- Directed by: Senthilnathan
- Screenplay by: Senthilnathan
- Story by: S. Kala
- Produced by: S. Giri
- Starring: Napoleon; Khushbu;
- Cinematography: Ramesh Viyas
- Edited by: J. Elango
- Music by: Deva
- Production company: Ramakrishna Movie Makers
- Release date: 24 April 1995;
- Running time: 140 minutes
- Country: India
- Language: Tamil

= En Pondatti Nallava =

En Pondatti Nallava is a 1995 Indian Tamil-language drama film directed by Senthilnathan. The film stars Napoleon and Khushbu, with Senthil, Vadivelu, Janagaraj, Y. G. Mahendra, Kovai Sarala, Sathyapriya and Jayamala playing supporting roles. It was released on 24 April 1995.

== Plot ==

Radhika is an honest government employee and she is in charge of the food ration shop. She is then transferred to a remote village. In the village, everything goes well until the release from jail of the dreaded Rajappa who spent 5 years in jail. Rajappa is known to be a dangerous man who sold illicit arrack and raped the village girls. Half of the villagers flee the village and they settle down in the nearby village. The village police Inspector wants to send Rajappa back in jail.

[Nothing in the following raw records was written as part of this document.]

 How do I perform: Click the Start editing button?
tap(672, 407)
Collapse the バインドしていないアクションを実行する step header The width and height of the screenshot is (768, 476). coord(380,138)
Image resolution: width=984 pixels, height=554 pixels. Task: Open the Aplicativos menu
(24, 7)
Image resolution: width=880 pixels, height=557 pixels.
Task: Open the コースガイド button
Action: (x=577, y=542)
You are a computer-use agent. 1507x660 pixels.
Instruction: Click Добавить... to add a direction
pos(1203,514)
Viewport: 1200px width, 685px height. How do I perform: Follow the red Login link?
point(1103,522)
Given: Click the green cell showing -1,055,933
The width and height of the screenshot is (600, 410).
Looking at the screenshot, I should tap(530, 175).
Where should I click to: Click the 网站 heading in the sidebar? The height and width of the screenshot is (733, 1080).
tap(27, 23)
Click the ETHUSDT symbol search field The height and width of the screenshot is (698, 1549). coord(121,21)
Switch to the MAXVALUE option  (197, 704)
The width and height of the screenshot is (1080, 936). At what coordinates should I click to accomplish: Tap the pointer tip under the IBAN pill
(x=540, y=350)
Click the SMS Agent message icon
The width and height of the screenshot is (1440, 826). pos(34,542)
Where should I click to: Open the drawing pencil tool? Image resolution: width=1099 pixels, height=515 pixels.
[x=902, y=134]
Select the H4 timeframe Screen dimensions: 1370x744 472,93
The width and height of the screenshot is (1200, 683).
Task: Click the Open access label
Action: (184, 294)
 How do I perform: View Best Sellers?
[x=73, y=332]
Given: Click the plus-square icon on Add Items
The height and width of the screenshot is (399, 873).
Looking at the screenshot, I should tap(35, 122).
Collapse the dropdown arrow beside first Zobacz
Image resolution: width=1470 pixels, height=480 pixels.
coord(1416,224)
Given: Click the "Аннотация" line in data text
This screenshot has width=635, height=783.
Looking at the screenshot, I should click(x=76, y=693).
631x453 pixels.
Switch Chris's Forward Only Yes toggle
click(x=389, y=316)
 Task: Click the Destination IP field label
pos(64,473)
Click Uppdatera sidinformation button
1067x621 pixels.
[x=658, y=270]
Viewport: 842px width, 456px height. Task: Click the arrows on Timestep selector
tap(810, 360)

Upon his arrival at the village, Rajappa rapes the poor Radhika. Much to his surprise, Radhika challenges him to change him as a good man. Later, Radhika becomes pregnant and gives birth to a baby girl. When Radhika names her daughter as Sivagami, Rajappa turns berserk (Sivagami was his mother's name). Radhika tells him his past and his mother's past.

When Rajappa was a school student, he was brainwashed by the illicit arrack seller Uthamarasa and he began to sell his illicit products. His mother Sivagami and his sister left him and started a new life in Sivakasi, his sister got married and had a girl : Radhika. Many years later, Rajappa's mother Sivagami and his niece Radhika came to see Rajappa during the village festival. His mother strongly believed that he had changed and became a good man. But Rajappa became a womaniser and a dreaded arrack seller. At the festival, he got into a fight with the local arrack merchants and killed them all. After seeing this, Sivagami died of heart attack in Radhika's hands. That day, Radhika decided to change Rajappa as a good man.

What transpires next forms the rest of the story.

== Soundtrack ==
The music was composed by Deva.

| Song | Singer(s) | Lyrics | Duration |
| "Kathadicha Parakkuthadi" | Malaysia Vasudevan | Pulamaipithan | 4:58 |
| "Maari Manasu" | Swarnalatha | Muthulingam | 4:42 |
| "Ulukka Ulukka" | Malgudi Subha, Napoleon | 3:33 |
| "Appan Enna" | S. Janaki | Pulamaipithan | 3:07 |
| "Ponnukulle" | Napoleon | 4:25 |
| "Nethu Samanja Ponnu" | Malaysia Vasudevan | Muthulingam | 4:44 |
| "Kovai Kodi" | Tamilselvi, K. S. Chithra | Pulamaipithan | 7:01 |

== Reception ==
Thulasi of Kalki wrote one of the immortal subjects of Tamil cinema is Mangamma Sabatham, and by mixing action, sentiments and other things together, you get En Pondatti Nallava, but it makes us sit at the edge of the seat with amazing screenplay.